One thing is for sure – the parcel business is booming. Royal Mail reported a massive surge in parcel volumes, whilst DS Smith, which makes the cardboard boxes that clog up our recycling bins, says it’s enjoying positive year-on-year growth again. Shares in RMG rose 14%, whilst SMDS was up over 5% on the open.

Royal Mail delivered 177m more packages in the five months to the end of August compared to last year, as parcel volumes rose 34%, with revenues up 33.1% year on year. Addressed letter volumes were down 28% as it delivered 1.1 billion fewer letters. Total revenue was up £139 million but Royal Mail is still set for a significant loss and it warns it cannot become profitable without substantial business change, which is management speak for more job cuts and more automation.

Royal Mail is not fit for the job, but management knows what medicine is required and that is needs administering quickly: ‘Currently, too many parcels are sorted by hand and we are failing to adapt our business to fundamentally lower letter volumes and are holding on to outdated working practices and a delivery structure that no longer meets customer needs.’

Brexit headlines keep pressure on Sterling

Sterling is under pressure on some Brexit-related headlines and is exposed to a further onslaught of negative news as round 8 of the formal negotiations gets underway. Boris Johnson says the withdrawal agreement never made sense and is drawing up legislation to bin parts of it should there be no deal on the table by October 15th.
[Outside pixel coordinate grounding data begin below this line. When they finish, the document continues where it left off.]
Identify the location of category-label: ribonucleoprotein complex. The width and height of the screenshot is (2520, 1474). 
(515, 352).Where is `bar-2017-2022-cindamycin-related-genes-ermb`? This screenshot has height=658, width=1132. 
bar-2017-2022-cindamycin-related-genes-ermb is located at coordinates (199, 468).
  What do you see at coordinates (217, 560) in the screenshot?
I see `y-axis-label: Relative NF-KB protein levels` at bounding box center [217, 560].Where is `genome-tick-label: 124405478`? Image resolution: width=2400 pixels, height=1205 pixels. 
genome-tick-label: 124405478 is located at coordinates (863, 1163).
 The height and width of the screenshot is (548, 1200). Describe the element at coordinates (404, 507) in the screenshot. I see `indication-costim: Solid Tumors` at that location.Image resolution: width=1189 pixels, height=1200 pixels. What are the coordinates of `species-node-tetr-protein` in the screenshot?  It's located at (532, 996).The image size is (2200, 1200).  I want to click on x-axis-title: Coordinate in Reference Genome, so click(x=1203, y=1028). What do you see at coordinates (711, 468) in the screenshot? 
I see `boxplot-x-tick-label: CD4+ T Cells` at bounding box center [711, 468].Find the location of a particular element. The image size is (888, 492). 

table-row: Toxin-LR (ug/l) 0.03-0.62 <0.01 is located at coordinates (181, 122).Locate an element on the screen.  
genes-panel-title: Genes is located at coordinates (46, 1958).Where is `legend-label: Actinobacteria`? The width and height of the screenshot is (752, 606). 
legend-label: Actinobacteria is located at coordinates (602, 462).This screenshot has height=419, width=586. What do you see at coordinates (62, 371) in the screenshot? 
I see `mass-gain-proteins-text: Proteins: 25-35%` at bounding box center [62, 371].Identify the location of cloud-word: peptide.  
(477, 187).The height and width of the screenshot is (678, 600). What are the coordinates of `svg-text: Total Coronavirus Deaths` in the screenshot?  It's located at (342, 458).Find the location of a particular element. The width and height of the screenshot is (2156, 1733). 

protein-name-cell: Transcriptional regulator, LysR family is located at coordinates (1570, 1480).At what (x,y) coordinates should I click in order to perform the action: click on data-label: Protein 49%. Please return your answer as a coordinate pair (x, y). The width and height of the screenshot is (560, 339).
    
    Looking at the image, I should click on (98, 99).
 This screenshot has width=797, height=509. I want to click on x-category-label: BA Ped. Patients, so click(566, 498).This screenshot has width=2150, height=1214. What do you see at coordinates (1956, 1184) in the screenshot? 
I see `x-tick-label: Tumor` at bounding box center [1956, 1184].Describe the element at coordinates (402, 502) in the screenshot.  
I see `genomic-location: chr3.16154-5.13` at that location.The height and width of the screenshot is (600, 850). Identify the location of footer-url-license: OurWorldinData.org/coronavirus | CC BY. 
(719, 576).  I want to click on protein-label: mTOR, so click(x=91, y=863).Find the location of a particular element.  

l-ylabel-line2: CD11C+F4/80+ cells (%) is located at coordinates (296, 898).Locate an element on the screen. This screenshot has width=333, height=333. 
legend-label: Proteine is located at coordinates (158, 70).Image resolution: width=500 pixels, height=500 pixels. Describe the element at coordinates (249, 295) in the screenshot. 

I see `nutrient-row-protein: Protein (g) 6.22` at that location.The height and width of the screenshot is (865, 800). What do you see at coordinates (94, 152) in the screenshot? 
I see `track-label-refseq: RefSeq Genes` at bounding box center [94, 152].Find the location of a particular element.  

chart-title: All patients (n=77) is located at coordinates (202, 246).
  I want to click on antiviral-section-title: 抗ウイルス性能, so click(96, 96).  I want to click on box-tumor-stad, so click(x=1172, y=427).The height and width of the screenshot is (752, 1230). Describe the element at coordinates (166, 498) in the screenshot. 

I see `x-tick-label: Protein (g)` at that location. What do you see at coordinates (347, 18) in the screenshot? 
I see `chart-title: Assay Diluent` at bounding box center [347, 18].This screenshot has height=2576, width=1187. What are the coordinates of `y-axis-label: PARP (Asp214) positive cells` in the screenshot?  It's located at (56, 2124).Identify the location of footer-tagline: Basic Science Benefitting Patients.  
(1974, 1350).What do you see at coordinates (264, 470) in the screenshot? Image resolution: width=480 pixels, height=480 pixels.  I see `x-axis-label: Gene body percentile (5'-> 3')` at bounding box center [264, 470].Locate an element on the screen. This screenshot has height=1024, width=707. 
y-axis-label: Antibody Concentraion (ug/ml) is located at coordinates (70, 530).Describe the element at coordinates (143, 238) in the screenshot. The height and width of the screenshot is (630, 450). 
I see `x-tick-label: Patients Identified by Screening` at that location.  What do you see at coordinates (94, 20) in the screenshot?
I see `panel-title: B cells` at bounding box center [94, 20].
David Frost and Michel Barnier, the top negotiators on the UK and EU side respectively, have both said the other side needs to get real. Monday’s foreplay got both parties a bit hot under the collar, but the main event starts today.

GBPUSD retreated to 1.3125 this morning to test the weekly multi-year descending trend line. Double rollover on the MACD as occurred in November indicates bearish momentum may build. The euro remains bottled up at the 1.18 level with the ECB meeting ahead on Thursday.

The consensus remains firmly against the USD but it’s notched its highest close above its 21-day moving average since July and the crowded short dollar trade is at risk of reversals. An ECB that could surprise with additional easing this week is another risk to the anti-dollar consensus.